── RECORDS SUPPLIED ──

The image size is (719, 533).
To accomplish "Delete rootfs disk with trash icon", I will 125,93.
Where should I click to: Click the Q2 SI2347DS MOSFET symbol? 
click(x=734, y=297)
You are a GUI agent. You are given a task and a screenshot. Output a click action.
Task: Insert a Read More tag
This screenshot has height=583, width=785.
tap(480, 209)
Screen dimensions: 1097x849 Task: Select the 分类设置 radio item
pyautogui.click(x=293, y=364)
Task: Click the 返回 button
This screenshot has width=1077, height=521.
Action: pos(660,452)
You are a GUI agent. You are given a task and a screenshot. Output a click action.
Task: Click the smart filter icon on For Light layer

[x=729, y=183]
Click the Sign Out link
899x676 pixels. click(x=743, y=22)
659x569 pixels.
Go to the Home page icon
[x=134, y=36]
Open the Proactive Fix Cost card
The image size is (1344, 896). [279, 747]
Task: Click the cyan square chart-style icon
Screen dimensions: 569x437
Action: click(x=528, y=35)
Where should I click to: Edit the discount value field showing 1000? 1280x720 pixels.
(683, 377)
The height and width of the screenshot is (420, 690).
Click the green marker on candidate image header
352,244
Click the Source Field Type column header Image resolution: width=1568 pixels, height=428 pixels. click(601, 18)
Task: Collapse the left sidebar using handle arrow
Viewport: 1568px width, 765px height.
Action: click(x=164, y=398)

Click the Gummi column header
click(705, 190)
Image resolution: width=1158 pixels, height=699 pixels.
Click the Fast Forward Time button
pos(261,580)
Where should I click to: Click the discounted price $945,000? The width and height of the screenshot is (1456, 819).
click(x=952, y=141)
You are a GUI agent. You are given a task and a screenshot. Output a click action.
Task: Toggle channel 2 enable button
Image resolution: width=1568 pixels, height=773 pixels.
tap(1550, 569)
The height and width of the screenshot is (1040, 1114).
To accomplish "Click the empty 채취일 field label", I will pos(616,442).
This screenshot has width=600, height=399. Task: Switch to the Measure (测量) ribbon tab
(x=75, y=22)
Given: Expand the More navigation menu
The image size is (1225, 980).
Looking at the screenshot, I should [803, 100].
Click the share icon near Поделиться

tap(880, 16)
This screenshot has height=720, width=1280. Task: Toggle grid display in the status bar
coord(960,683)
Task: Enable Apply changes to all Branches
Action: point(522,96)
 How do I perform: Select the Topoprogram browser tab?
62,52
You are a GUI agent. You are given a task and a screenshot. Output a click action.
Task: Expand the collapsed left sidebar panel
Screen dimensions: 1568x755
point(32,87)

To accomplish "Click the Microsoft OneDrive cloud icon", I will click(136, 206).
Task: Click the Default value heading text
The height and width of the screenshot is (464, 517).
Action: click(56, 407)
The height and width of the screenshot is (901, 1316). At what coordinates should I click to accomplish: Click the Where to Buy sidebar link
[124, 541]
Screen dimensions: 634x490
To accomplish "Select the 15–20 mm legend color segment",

───

WHAT IS REQUIRED - Reproduce every item above, line by line, without changing a single character.

IN RESPONSE -
The image size is (719, 533).
To accomplish "Delete rootfs disk with trash icon", I will 125,93.
Where should I click to: Click the Q2 SI2347DS MOSFET symbol? 
click(x=734, y=297)
You are a GUI agent. You are given a task and a screenshot. Output a click action.
Task: Insert a Read More tag
This screenshot has height=583, width=785.
tap(480, 209)
Screen dimensions: 1097x849 Task: Select the 分类设置 radio item
pyautogui.click(x=293, y=364)
Task: Click the 返回 button
This screenshot has width=1077, height=521.
Action: pos(660,452)
You are a GUI agent. You are given a task and a screenshot. Output a click action.
Task: Click the smart filter icon on For Light layer

[x=729, y=183]
Click the Sign Out link
899x676 pixels. click(x=743, y=22)
659x569 pixels.
Go to the Home page icon
[x=134, y=36]
Open the Proactive Fix Cost card
The image size is (1344, 896). [279, 747]
Task: Click the cyan square chart-style icon
Screen dimensions: 569x437
Action: click(x=528, y=35)
Where should I click to: Edit the discount value field showing 1000? 1280x720 pixels.
(683, 377)
The height and width of the screenshot is (420, 690).
Click the green marker on candidate image header
352,244
Click the Source Field Type column header Image resolution: width=1568 pixels, height=428 pixels. click(601, 18)
Task: Collapse the left sidebar using handle arrow
Viewport: 1568px width, 765px height.
Action: click(x=164, y=398)

Click the Gummi column header
click(705, 190)
Image resolution: width=1158 pixels, height=699 pixels.
Click the Fast Forward Time button
pos(261,580)
Where should I click to: Click the discounted price $945,000? The width and height of the screenshot is (1456, 819).
click(x=952, y=141)
You are a GUI agent. You are given a task and a screenshot. Output a click action.
Task: Toggle channel 2 enable button
Image resolution: width=1568 pixels, height=773 pixels.
tap(1550, 569)
The height and width of the screenshot is (1040, 1114).
To accomplish "Click the empty 채취일 field label", I will pos(616,442).
This screenshot has width=600, height=399. Task: Switch to the Measure (测量) ribbon tab
(x=75, y=22)
Given: Expand the More navigation menu
The image size is (1225, 980).
Looking at the screenshot, I should [803, 100].
Click the share icon near Поделиться

tap(880, 16)
This screenshot has height=720, width=1280. Task: Toggle grid display in the status bar
coord(960,683)
Task: Enable Apply changes to all Branches
Action: point(522,96)
 How do I perform: Select the Topoprogram browser tab?
62,52
You are a GUI agent. You are given a task and a screenshot. Output a click action.
Task: Expand the collapsed left sidebar panel
Screen dimensions: 1568x755
point(32,87)

To accomplish "Click the Microsoft OneDrive cloud icon", I will click(136, 206).
Task: Click the Default value heading text
The height and width of the screenshot is (464, 517).
Action: click(56, 407)
The height and width of the screenshot is (901, 1316). At what coordinates should I click to accomplish: Click the Where to Buy sidebar link
[124, 541]
Screen dimensions: 634x490
To accomplish "Select the 15–20 mm legend color segment",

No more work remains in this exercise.